# Problem to solve:
From the start of the material through the line containing "coord(457,528)", inclusive, rewrite the lines with "dropdown" changed to "drop-down" and nothing else altered.

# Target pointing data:
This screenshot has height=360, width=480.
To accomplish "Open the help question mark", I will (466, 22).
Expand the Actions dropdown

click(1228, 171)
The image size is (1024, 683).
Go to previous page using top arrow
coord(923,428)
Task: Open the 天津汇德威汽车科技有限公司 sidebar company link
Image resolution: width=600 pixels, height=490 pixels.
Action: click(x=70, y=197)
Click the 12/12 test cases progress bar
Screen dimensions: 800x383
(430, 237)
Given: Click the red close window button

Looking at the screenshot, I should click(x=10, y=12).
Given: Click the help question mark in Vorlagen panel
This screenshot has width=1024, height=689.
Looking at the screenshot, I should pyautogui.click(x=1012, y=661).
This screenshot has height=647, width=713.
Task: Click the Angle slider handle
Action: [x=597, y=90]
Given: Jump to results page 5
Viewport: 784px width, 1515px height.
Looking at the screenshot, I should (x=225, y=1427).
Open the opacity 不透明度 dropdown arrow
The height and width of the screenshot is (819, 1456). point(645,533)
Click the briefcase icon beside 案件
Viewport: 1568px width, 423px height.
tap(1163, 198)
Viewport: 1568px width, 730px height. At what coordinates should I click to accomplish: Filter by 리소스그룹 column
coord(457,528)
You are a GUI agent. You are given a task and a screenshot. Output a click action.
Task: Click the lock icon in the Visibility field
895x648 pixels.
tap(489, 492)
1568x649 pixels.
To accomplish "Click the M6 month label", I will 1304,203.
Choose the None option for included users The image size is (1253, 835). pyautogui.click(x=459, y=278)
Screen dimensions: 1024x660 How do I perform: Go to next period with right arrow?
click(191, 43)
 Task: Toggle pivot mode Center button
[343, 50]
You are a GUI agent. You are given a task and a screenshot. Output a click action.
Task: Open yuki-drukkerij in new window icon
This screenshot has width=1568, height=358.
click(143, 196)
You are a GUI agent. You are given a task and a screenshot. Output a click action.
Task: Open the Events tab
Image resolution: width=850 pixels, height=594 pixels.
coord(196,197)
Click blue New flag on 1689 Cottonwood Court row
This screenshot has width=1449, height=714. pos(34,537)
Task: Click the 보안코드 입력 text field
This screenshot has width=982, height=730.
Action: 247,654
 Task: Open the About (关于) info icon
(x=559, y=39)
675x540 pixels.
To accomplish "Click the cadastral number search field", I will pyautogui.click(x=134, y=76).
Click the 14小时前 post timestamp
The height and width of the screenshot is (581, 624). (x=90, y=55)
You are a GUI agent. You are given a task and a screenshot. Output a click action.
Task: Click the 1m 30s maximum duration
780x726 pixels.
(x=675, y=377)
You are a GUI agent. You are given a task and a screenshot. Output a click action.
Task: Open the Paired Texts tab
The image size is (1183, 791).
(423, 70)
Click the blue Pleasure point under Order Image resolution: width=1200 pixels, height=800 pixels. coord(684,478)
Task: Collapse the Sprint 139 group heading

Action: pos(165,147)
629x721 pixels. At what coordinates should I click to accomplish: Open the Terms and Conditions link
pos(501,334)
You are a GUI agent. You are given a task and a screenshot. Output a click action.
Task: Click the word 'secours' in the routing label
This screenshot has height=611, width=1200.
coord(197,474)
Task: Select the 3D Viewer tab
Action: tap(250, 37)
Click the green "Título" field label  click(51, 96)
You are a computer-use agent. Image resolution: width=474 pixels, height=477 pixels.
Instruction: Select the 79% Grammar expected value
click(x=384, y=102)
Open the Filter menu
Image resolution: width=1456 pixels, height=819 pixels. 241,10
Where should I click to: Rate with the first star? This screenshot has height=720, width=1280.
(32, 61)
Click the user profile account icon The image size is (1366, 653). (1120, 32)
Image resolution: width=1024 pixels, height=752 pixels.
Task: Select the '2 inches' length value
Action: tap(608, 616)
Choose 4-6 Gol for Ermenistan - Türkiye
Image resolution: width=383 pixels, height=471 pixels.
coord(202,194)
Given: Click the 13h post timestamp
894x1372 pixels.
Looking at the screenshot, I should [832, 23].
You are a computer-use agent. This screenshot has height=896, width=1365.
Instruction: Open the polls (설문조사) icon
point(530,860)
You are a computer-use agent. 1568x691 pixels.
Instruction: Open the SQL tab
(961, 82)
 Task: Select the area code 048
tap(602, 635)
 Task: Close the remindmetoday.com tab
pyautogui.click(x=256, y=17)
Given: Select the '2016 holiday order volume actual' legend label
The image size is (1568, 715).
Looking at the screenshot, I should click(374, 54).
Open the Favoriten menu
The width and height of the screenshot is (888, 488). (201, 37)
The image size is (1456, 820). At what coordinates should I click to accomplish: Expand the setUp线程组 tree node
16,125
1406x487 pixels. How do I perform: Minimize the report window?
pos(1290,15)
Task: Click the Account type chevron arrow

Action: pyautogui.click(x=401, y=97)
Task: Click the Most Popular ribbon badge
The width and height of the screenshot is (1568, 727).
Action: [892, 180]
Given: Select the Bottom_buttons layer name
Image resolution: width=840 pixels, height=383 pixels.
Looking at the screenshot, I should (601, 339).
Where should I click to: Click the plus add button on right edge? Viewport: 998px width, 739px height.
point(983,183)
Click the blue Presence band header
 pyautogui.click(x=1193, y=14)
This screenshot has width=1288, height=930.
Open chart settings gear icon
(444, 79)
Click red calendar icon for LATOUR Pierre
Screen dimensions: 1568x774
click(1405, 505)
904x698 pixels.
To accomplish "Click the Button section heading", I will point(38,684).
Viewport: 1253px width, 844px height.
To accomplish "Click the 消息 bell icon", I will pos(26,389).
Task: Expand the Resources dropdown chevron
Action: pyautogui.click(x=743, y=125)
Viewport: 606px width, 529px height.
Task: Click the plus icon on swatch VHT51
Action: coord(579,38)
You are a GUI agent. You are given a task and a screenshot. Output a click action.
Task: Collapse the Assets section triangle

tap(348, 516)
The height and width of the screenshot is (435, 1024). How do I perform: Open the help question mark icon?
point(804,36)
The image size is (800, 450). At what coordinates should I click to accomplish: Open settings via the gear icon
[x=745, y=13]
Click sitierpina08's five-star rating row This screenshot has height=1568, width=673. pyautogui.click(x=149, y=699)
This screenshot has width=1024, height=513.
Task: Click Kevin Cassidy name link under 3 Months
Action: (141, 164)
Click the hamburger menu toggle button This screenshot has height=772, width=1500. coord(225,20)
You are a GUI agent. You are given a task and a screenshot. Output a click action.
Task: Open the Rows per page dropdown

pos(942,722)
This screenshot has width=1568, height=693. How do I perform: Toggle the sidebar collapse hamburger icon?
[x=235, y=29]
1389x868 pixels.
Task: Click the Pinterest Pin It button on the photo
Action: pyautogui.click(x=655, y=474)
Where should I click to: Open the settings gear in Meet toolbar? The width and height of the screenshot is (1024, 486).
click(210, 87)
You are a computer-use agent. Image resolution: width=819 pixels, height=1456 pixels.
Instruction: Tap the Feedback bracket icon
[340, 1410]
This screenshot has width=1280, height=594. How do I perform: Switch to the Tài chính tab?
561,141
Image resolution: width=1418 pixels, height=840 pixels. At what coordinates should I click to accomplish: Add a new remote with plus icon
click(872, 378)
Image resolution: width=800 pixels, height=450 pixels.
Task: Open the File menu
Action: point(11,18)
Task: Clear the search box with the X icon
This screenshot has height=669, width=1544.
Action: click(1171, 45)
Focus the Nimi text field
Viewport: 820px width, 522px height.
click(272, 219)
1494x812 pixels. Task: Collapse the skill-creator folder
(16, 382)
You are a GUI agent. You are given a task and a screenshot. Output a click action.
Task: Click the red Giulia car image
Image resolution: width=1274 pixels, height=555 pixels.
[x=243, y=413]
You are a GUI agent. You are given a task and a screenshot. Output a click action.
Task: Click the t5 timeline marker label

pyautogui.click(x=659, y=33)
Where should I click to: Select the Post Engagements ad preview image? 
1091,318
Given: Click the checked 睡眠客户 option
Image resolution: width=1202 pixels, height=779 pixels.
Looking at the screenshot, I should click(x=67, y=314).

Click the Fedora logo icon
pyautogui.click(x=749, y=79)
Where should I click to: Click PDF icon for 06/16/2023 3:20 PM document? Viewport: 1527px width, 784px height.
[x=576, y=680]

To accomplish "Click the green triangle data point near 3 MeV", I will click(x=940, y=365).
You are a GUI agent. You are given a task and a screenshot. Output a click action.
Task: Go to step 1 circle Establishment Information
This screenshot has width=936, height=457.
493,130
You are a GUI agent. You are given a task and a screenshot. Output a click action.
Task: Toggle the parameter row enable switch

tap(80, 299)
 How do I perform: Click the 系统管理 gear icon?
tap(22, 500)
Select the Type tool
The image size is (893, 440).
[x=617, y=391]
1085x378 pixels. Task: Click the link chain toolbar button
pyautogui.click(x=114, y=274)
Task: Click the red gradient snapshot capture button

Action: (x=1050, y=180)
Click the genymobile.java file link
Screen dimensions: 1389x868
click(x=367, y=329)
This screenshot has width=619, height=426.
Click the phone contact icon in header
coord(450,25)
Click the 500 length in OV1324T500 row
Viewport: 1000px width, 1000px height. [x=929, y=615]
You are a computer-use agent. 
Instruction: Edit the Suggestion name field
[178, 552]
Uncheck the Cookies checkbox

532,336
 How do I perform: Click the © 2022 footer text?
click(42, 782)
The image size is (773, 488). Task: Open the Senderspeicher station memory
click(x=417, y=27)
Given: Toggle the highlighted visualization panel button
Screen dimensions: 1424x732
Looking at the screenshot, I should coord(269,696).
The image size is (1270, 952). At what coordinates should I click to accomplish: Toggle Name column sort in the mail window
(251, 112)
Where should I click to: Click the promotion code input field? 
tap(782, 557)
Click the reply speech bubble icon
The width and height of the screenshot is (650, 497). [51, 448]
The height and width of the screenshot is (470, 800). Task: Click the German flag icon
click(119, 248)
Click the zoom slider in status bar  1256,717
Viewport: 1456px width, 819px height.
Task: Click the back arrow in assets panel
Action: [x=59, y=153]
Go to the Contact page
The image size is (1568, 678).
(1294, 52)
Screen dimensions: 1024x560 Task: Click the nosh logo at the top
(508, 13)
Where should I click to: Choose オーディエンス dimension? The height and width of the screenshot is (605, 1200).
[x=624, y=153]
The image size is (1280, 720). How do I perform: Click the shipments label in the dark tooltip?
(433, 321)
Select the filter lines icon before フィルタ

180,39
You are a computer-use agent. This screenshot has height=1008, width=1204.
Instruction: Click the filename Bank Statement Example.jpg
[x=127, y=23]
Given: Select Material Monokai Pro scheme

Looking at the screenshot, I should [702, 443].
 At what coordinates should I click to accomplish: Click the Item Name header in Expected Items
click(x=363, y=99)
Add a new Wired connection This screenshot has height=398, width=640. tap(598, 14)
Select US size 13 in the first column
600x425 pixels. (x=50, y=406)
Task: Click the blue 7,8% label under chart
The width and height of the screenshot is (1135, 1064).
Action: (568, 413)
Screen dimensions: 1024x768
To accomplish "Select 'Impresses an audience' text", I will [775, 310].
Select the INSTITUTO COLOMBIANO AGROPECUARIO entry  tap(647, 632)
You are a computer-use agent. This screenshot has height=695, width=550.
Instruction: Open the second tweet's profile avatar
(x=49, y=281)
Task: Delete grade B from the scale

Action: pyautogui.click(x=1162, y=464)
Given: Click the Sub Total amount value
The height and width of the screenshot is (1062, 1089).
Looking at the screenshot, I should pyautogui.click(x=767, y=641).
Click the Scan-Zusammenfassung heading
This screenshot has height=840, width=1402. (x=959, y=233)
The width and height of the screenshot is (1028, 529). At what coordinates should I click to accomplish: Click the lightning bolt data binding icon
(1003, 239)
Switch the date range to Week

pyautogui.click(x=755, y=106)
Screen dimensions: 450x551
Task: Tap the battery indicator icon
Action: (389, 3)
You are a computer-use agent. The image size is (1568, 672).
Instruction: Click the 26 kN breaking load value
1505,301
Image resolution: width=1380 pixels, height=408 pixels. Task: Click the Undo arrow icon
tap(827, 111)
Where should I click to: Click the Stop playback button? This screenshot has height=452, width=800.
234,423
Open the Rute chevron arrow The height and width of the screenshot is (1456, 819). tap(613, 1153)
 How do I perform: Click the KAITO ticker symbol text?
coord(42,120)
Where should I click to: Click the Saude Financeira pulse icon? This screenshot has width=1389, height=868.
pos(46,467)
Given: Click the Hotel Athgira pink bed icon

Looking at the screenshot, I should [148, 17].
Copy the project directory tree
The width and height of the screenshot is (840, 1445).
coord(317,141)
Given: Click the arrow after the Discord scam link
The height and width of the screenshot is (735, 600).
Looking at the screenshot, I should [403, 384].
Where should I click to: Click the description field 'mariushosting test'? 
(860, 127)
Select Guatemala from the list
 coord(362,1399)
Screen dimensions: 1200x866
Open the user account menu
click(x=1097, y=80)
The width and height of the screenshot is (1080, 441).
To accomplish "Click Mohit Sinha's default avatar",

# The answer:
This screenshot has height=360, width=480.
To accomplish "Open the help question mark", I will (466, 22).
Expand the Actions drop-down

click(1228, 171)
The image size is (1024, 683).
Go to previous page using top arrow
coord(923,428)
Task: Open the 天津汇德威汽车科技有限公司 sidebar company link
Image resolution: width=600 pixels, height=490 pixels.
Action: click(x=70, y=197)
Click the 12/12 test cases progress bar
Screen dimensions: 800x383
(430, 237)
Given: Click the red close window button

Looking at the screenshot, I should click(x=10, y=12).
Given: Click the help question mark in Vorlagen panel
This screenshot has width=1024, height=689.
Looking at the screenshot, I should pyautogui.click(x=1012, y=661).
This screenshot has height=647, width=713.
Task: Click the Angle slider handle
Action: [x=597, y=90]
Given: Jump to results page 5
Viewport: 784px width, 1515px height.
Looking at the screenshot, I should (x=225, y=1427).
Open the opacity 不透明度 drop-down arrow
The height and width of the screenshot is (819, 1456). point(645,533)
Click the briefcase icon beside 案件
Viewport: 1568px width, 423px height.
tap(1163, 198)
Viewport: 1568px width, 730px height. At what coordinates should I click to accomplish: Filter by 리소스그룹 column
coord(457,528)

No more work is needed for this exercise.